The BC and osteoblastoma are closely related lesions that are histologically very similar. The cementoblastoma is distinguished from the osteoblastoma by its location in intimate association with a tooth root. The osteoblastoma arises in the medullary cavity of many bones, including the long bones, vertebrae and jaws. The odontome is usually not fused to the adjacent tooth and appears as a more heterogeneous radio-opacity, reflecting the presence of multiple dental hard tissues. Periapical cemental dysplasia usually produces a smaller lesion than BC and shows a progressive change in radiographic appearance over time, from radiolucent to mixed to radio-opaque. Condensing osteitis lacks a peripheral radiolucent halo. The radiopaque lesion of hypercementosis is usually small, and there is no associated pain or swelling. Condensing osteitis lacks a peripheral radiolucent halo. BC has been described as a benign, solitary, slow-growing lesion, although there have been reports of aggressive behaviour (Krausen et al., 1977; Goerig et al., 1984; Costa et al., 2011; Mounesh et al., 2012).

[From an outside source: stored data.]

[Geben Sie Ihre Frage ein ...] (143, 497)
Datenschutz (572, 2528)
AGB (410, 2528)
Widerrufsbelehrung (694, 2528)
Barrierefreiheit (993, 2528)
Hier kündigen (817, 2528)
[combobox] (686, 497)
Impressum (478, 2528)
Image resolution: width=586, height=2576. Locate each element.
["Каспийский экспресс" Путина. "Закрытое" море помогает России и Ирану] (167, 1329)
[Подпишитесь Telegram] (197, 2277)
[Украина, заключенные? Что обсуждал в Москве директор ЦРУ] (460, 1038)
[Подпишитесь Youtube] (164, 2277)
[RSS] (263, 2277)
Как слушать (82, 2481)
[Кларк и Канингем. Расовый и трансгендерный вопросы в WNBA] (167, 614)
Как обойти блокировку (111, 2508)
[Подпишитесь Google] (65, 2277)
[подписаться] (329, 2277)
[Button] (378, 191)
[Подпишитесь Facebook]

Due to the benign neoplastic nature of the lesion, the treatment of choice is complete removal of the lesion with extraction of the associated tooth. A more conservative technique, to retain the involved tooth and remove the lesion using a surgical endodontic approach, has been reported (Costa et al., 2012; Suresh et al., 2012; Suresh et al., 2013). It can be used for small lesions on strategic teeth that can be completely enucleated without compromising adjacent teeth and that will maintain a sufficient crown-to-root ratio after apicoectomy. In present case, surgical removal of the tumor along with the extraction of the involved tooth was carried out.

Conclusion
Although the occurrence of BC is not common, the lesion should be considered in differential diagnosis of periapical radio-opacities. It is important for the dental practitioner to be aware of the clinical features which can lead to an early diagnosis and treatment of this lesion. The diagnosis is established by its attachment to the root of tooth. It deserves high academic interest because of its pathogenesis, clinical/radiographical presentation and attachment to the tooth root.